_INSTRUCTION A_
Put the records below into a Markdown table with the columns Entry and Text, covering everything from the line that contains "Where should I click to: Click" down to the line that contains "Action: coord(1520,44)". Include both of those lines and leave out blank lines.

— Start of TEXT EXCERPT —

BatchWhisper-Transcription-Translation (CPU & GPU Supported)

This Python script is designed to automate the process of translating or transcribing audio files into different languages. This script uses the Whisper API to perform the translations and transcriptions.

Prerequisites

Python 3.8 or higher
Works With Device or through API
If you are going to use the API Please use the System Environment Variables: OPENAI_API_KEY for the API KEY.

Installation

Clone this repository: git clone https://github.com/TtesseractT/BatchWhisper-Transcription-Translation
cd BatchWhisper-Transcription-Translation
For fresh install inc conda, cuda, python, pytorch (GPU) Please run windows_setup.bat
Run python Run.py --type {Type Number}

Argument	Description
--type 1	Text to Audio Segments
--type 2	Text to Audio Segments with Translation
--type 3	Audio Translation (CPU)
--type 4	Audio Translation (GPU)
--type 5	Audio Transcription (CPU)
--type 6	Audio Transcription (GPU)

— End of TEXT EXCERPT —
— Start of MATERIALS PROVIDED —

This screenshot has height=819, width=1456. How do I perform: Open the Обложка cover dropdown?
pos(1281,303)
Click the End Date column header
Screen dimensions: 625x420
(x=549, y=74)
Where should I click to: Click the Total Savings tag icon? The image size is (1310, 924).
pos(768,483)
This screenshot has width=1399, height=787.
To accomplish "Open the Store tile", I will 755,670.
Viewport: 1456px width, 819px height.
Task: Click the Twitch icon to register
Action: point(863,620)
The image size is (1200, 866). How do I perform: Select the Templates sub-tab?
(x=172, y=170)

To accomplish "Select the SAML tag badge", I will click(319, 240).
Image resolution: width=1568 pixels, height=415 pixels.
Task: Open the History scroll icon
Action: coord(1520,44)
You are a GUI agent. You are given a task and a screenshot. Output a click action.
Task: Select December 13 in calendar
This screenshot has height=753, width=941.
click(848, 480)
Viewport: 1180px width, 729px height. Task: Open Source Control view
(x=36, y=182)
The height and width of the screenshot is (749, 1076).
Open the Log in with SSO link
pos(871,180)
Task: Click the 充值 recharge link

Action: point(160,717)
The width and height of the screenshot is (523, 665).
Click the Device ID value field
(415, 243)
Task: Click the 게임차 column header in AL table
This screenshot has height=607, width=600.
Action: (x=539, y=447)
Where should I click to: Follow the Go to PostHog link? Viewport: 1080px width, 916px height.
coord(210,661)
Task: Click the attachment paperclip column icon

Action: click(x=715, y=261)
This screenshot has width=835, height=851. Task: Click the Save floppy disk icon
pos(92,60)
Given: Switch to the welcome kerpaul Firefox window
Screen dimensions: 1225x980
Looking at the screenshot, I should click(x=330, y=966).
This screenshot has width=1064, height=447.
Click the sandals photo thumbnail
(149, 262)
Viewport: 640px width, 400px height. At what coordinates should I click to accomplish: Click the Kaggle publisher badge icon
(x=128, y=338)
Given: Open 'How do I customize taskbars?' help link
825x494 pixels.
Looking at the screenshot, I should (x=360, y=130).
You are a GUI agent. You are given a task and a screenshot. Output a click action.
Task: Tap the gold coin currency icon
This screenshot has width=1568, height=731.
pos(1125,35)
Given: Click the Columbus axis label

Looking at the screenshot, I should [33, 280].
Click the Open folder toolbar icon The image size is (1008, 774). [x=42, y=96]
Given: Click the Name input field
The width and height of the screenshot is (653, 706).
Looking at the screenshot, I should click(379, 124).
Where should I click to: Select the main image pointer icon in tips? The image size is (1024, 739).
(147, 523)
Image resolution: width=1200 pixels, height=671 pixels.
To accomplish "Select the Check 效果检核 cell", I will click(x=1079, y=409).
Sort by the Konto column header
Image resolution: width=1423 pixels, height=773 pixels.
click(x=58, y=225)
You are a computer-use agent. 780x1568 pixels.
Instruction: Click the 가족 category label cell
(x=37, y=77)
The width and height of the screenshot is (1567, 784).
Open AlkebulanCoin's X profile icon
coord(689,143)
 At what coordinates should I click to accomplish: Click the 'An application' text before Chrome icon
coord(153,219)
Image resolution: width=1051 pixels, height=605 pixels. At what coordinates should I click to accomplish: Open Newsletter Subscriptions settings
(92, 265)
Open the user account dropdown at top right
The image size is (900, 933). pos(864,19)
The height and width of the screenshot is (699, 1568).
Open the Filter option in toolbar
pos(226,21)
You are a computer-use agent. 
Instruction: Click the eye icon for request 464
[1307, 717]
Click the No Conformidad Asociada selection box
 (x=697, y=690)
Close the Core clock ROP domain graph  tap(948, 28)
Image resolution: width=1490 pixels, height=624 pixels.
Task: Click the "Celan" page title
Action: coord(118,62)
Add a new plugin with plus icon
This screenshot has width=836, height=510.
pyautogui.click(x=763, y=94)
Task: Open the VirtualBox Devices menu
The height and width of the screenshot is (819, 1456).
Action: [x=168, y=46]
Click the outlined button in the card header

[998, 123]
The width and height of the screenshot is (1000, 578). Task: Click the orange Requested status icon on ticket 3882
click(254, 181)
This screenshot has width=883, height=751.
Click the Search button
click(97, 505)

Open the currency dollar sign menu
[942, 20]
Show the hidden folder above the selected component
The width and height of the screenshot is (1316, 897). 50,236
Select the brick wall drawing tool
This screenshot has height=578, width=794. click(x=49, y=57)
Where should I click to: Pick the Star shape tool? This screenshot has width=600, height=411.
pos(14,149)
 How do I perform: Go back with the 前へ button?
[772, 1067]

— End of MATERIALS PROVIDED —

_INSTRUCTION B_
Transcribe everything in the BatchWhisper readme above from "Prerequisites" down to "the API KEY.".

_EXERCISE OUTPUT A_
| Entry | Text |
|---|---|
| 1 | Where should I click to: Click the Total Savings tag icon? The image size is (1310, 924). |
| 2 | pos(768,483) |
| 3 | This screenshot has width=1399, height=787. |
| 4 | To accomplish "Open the Store tile", I will 755,670. |
| 5 | Viewport: 1456px width, 819px height. |
| 6 | Task: Click the Twitch icon to register |
| 7 | Action: point(863,620) |
| 8 | The image size is (1200, 866). How do I perform: Select the Templates sub-tab? |
| 9 | (x=172, y=170) |
| 10 | To accomplish "Select the SAML tag badge", I will click(319, 240). |
| 11 | Image resolution: width=1568 pixels, height=415 pixels. |
| 12 | Task: Open the History scroll icon |
| 13 | Action: coord(1520,44) |

_EXERCISE OUTPUT B_
Prerequisites

Python 3.8 or higher
Works With Device or through API
If you are going to use the API Please use the System Environment Variables: OPENAI_API_KEY for the API KEY.